>> begin Data for this exercise

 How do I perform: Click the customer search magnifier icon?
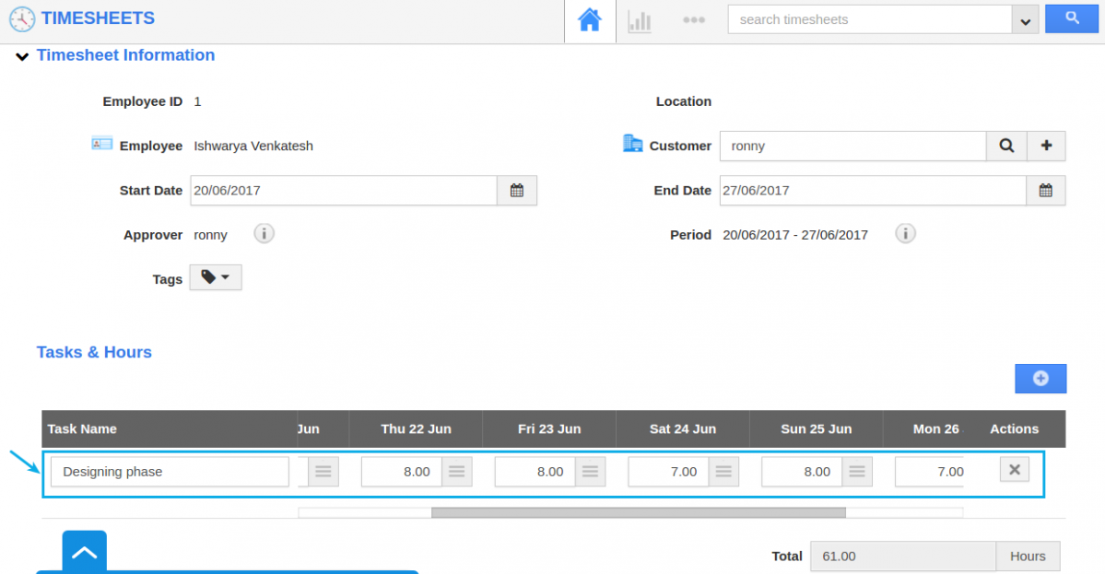[x=1005, y=146]
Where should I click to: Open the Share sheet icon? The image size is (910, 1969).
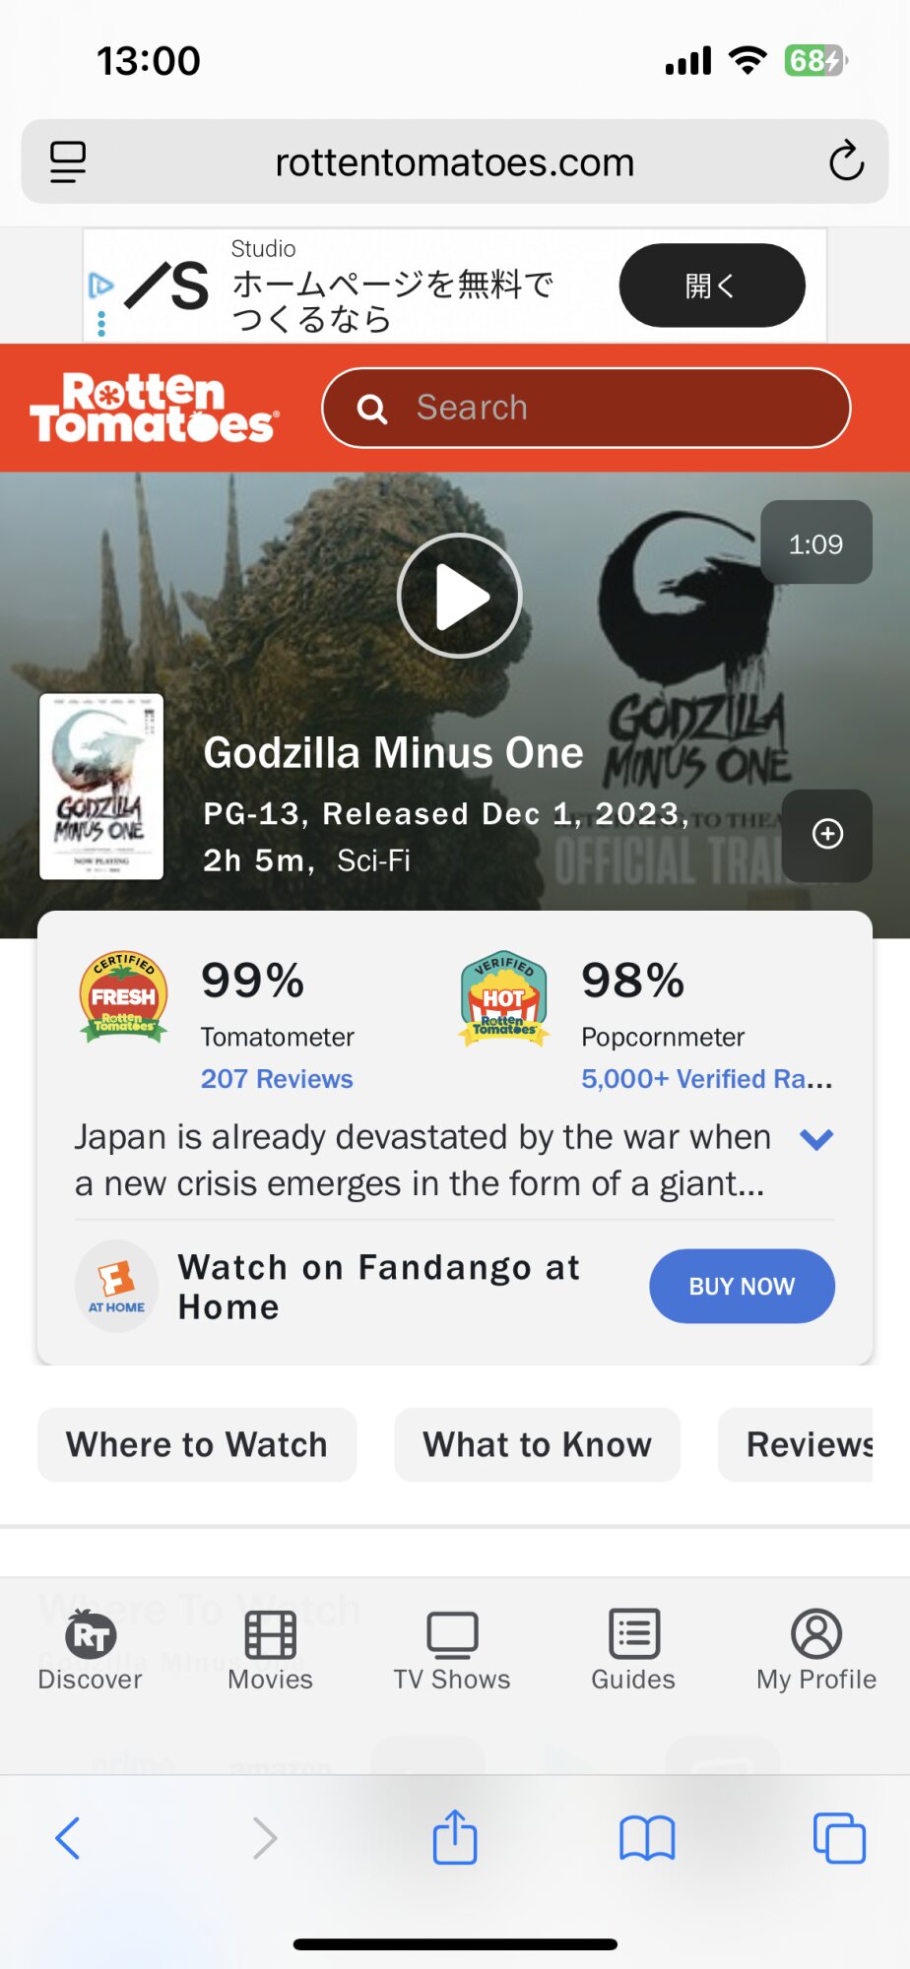pos(454,1837)
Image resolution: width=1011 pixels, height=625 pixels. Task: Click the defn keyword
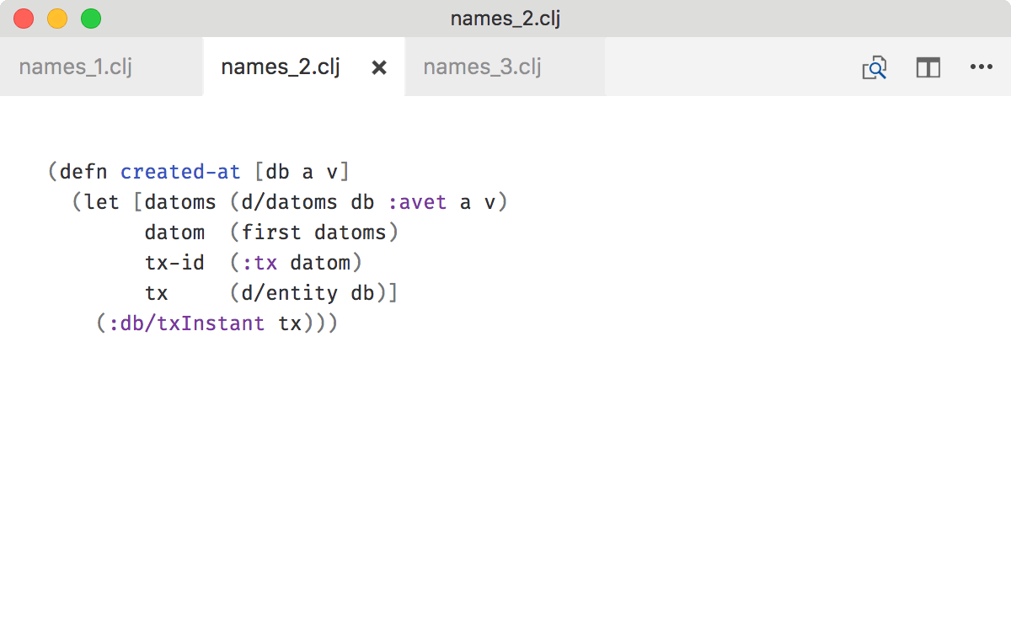pos(83,171)
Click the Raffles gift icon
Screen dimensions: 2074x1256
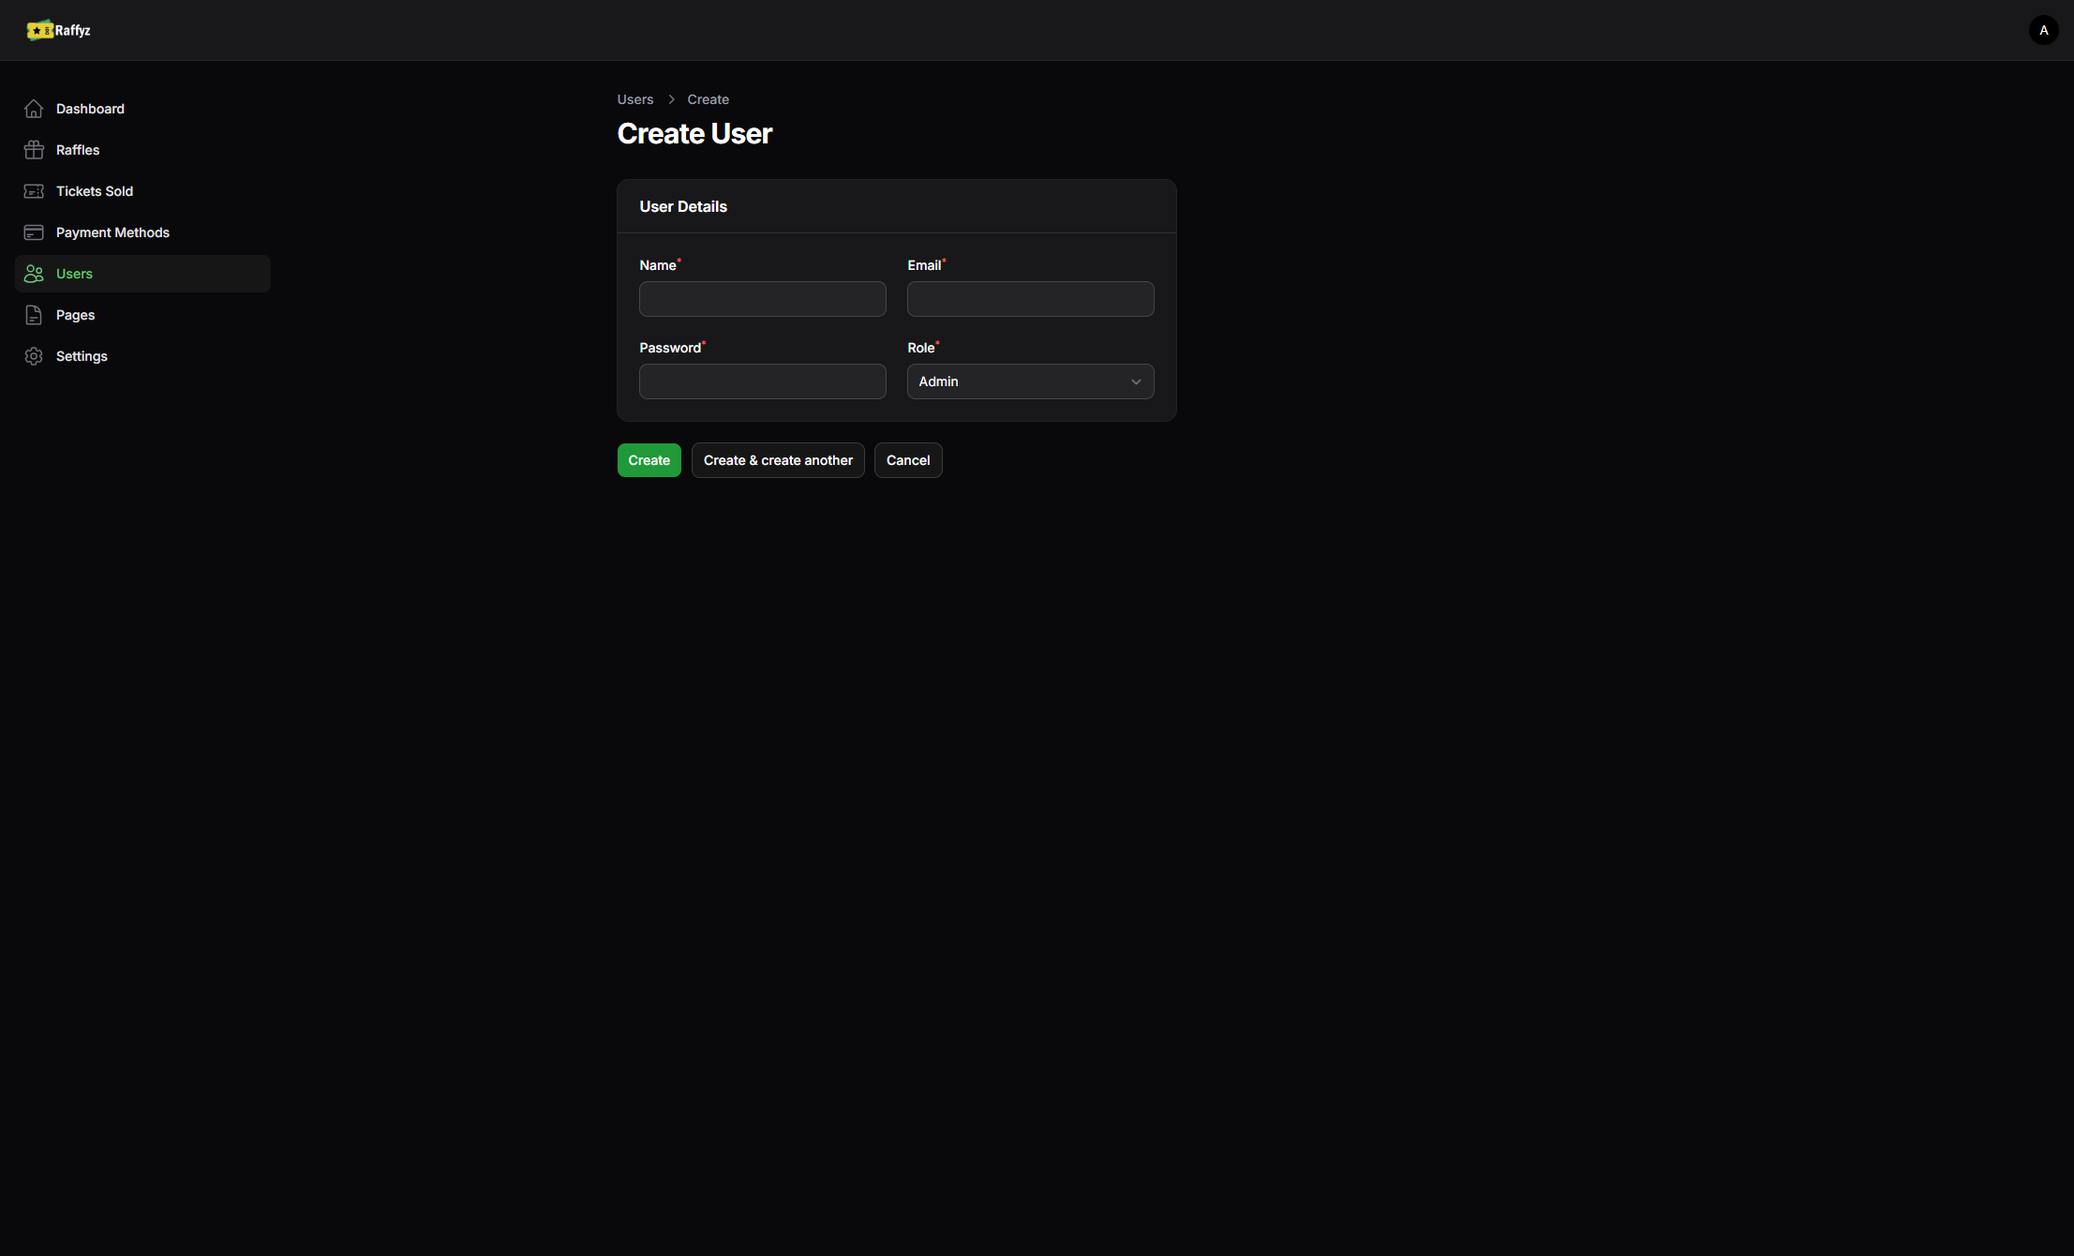pyautogui.click(x=34, y=150)
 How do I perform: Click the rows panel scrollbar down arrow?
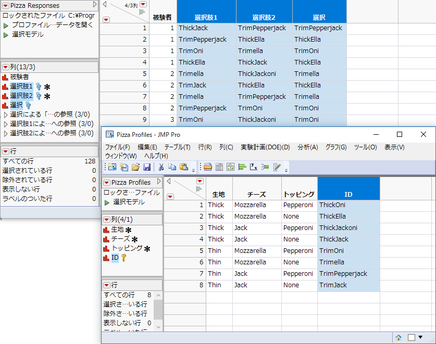pos(158,328)
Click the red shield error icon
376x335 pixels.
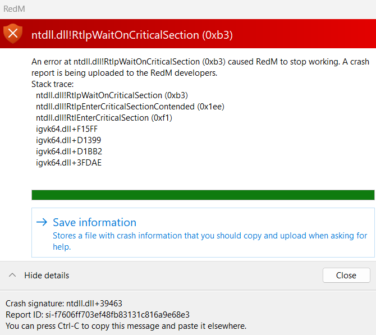tap(13, 33)
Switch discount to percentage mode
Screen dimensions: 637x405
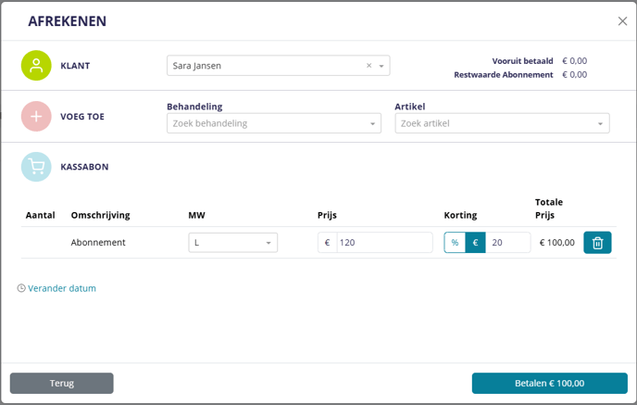(x=455, y=243)
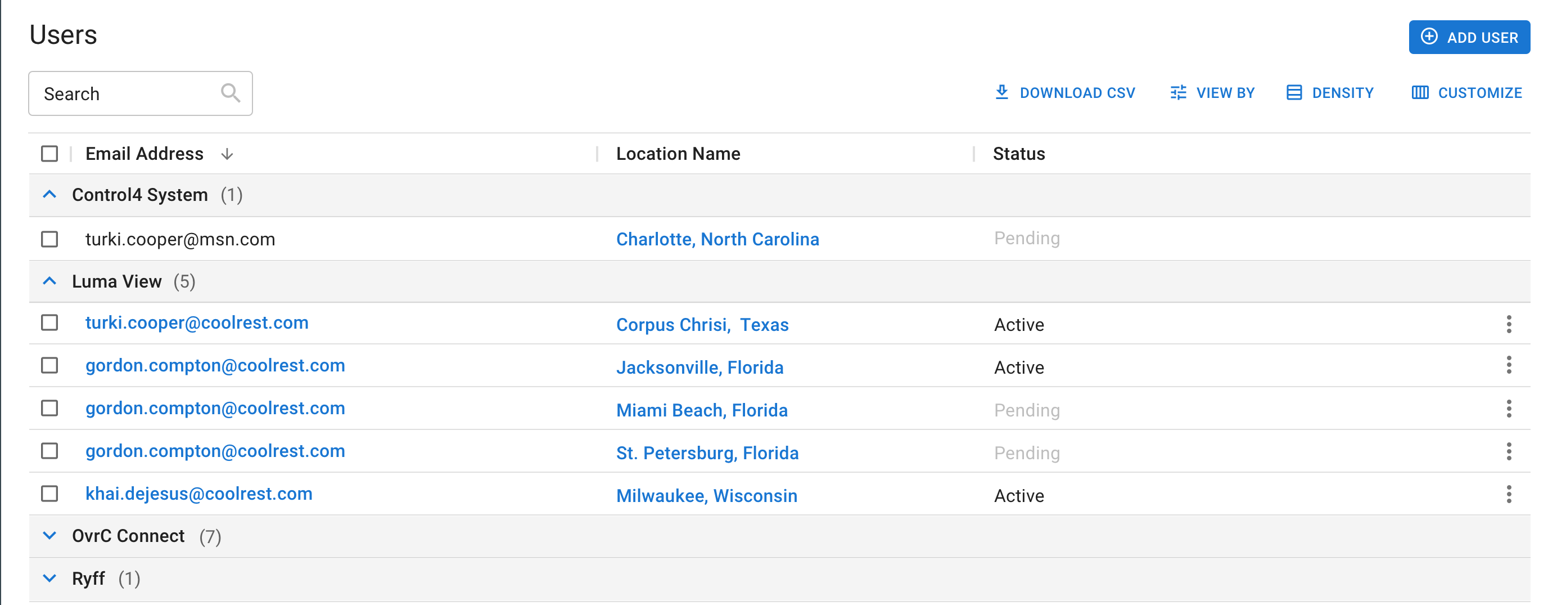Open the Charlotte, North Carolina location link

718,239
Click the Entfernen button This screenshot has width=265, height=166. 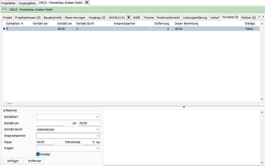click(35, 161)
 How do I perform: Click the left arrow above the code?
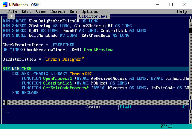11,16

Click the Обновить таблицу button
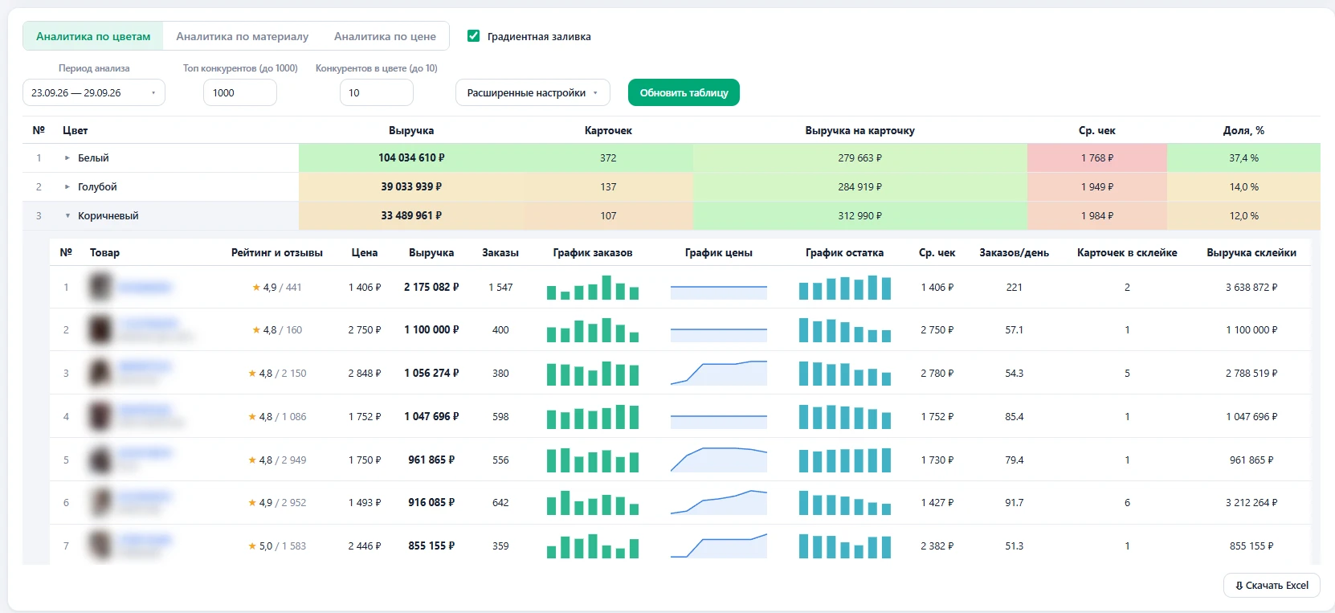tap(684, 92)
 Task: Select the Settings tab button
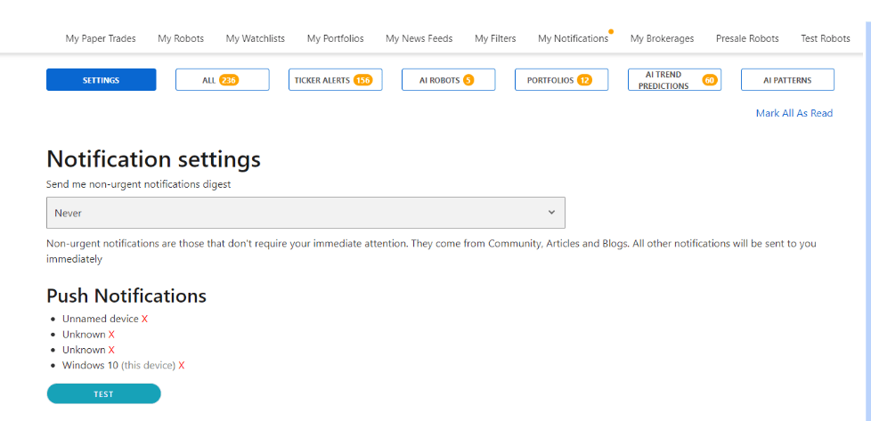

>> end Data for this exercise

Reproduce verbatim the lines of the listing starting with the line that contains "Click the Обновить таблицу button" and going on through the end of the listing, both ends included. Leave the pictures out of your answer.

Answer to this exercise:
Click the Обновить таблицу button
tap(684, 92)
 Task: Select the Settings tab button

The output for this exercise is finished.